The Varied Sittella inhabits dry woodlands in most parts of Australia except for Tasmania.  There are several races of Varied Sittella in different geographical regions with variations in appearance, the race chrysoptera being represented in south-eastern Australia. Sittellas are generally found in small family groups foraging for insects and arthropods along the branches in eucalypt and acacia tree canopies.
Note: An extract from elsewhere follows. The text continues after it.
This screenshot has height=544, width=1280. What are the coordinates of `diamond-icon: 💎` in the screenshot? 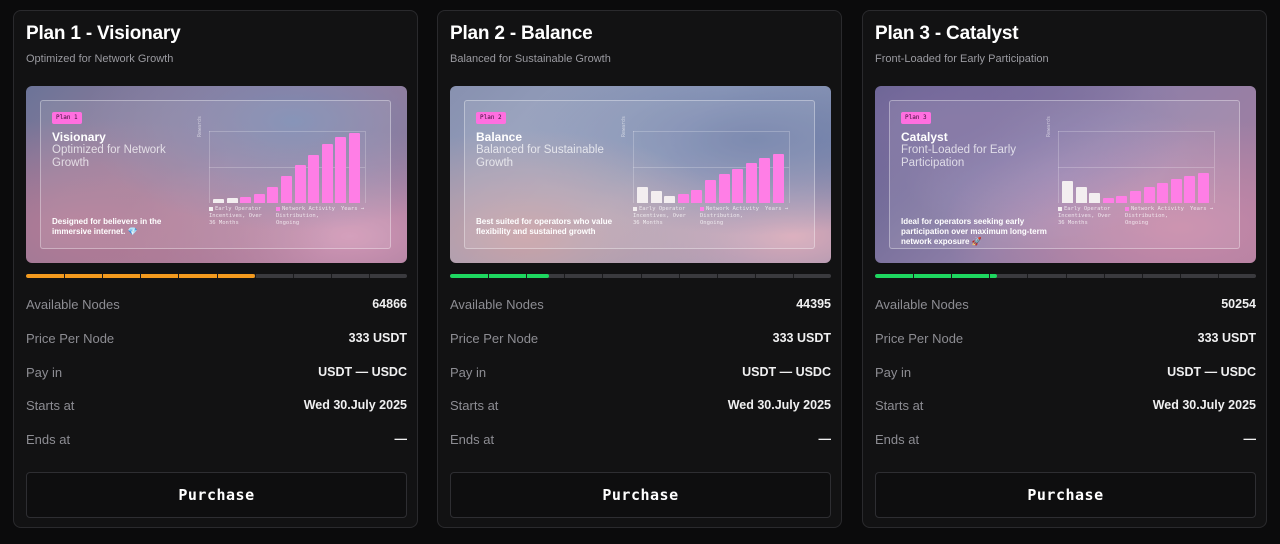 It's located at (132, 232).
They are communal birds and, as well as feeding together, preen one another, and huddle at night side-by-side, generally in the angle of a dead tree branch. Only the senior female incubates, but all group members assist in nest-building and supporting the young.

 Varied Sittella

Daphoenositta chrysoptera

The Varied Sittella has a dagger-shaped bill, angled slightly upward, together with feet with strong toes, to assist in the method of searching for food. Varied Sittellas are fairly common in the woodlands around Canberra.  Usually in small flocks of about six to eight, they work their way systematically through the tree, spiralling downwards around trunks and branches, searching for insects in the bark. The males with their bigger beaks keep to the trunk and the main branches, with the females dealing with the more outlying smaller branches and twigs. They are not really suburban birds, probably because eucalypts are not in sufficient density to provide adequate food.

Numbers are greatest from April to July and lowest from October to December. Sightings are widespread, so higher numbers from 1983 to 1991 may be due largely to records from one site in Aranda over this period. Records in the last twelve years have dropped significally. There have been five breeding records from central suburbs next to reserves, including nest building in mid-October and dependent young from late December to mid-February. R=85. BR=59.